La naturalización de la desigualdad. Diamela Eltit (Premio Nacional de Literatura 2018)

por La Nueva Mirada

(*Exposición realizada en Congreso Futuro 2019)

Ya sabemos de manera fehaciente y más aun irrebatible que en Chile, como otros países de América Latina (aunque no todos) existe y transcurre una impresionante desigualdad. Que la puesta en marcha del neoliberalismo global se ha articulado desde la producción de un horizonte desigual que no termina de profundizarse. A tal punto que ya la palabra misma “desigualdad” ha perdido su dramatismo para transformarse en una palabra técnica, retórica, sin cuerpos, sin territorios, sin hablas.

Se habita en diversos mundos. A la manera de un ajedrez, las figuras sociales se agrupan en un tablero donde cada lugar está determinado por las reglas de juego y allí los peones van, como no, al sacrificio porque son los elegidos para la sobrevivencia de los otros. El peón forma parte de una constelación. Las otras figuras del tablero de ajedrez portan según las reglas del juego  lugares estratégicos, son altas, definidas, estéticas, el peón es plano, inadvertido, neutro.

Algo así. O más todavía.

A tal punto que ya la palabra misma “desigualdad” ha perdido su dramatismo para transformarse en una palabra técnica, retórica, sin cuerpos, sin territorios, sin hablas.

La naturalización de la desigualdad ocurre y transcurre sin mayores sobresaltos. Pero se trata de un mero espejismo, de una falsa superficie. Es violencia pura, ya explícita (la presencia infatigable de la policía en las zonas populosas), o simbólica, me refiero a la colonización de los imaginarios en los segregados que naturalizan su desigualdad social como un  hecho merecido, “normal”.
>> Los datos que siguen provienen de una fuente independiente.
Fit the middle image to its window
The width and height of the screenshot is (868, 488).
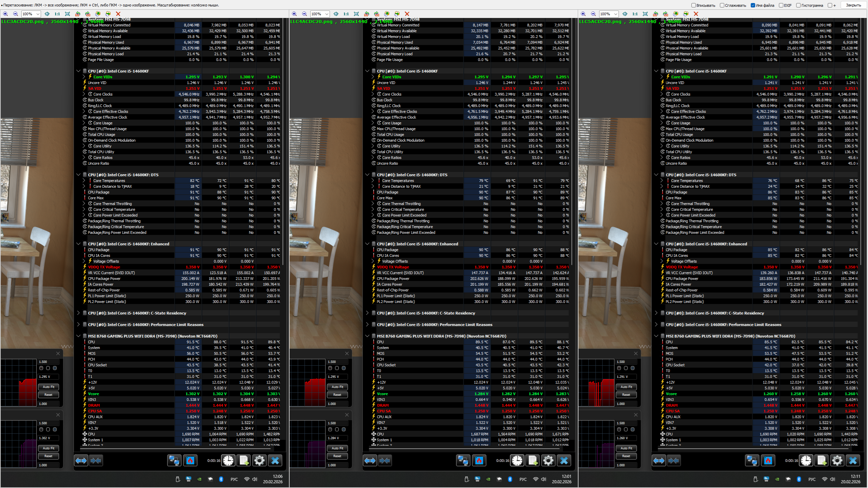(x=356, y=14)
Esa violencia simbólica y material, se devuelve en violencia. Existen “buenos segregados” y “malos segregados”, me refiero a ese creciente y aterrador número de ciudadanos que se desagregan y emprenden de manera cada vez más exponencial la ruta del delito fundamentalmente contra la propiedad. Desde luego el delito bajo distintas formas ha sido siempre parte del escenario social, pero me refiero aquí a su proliferación actual que parece incontenible.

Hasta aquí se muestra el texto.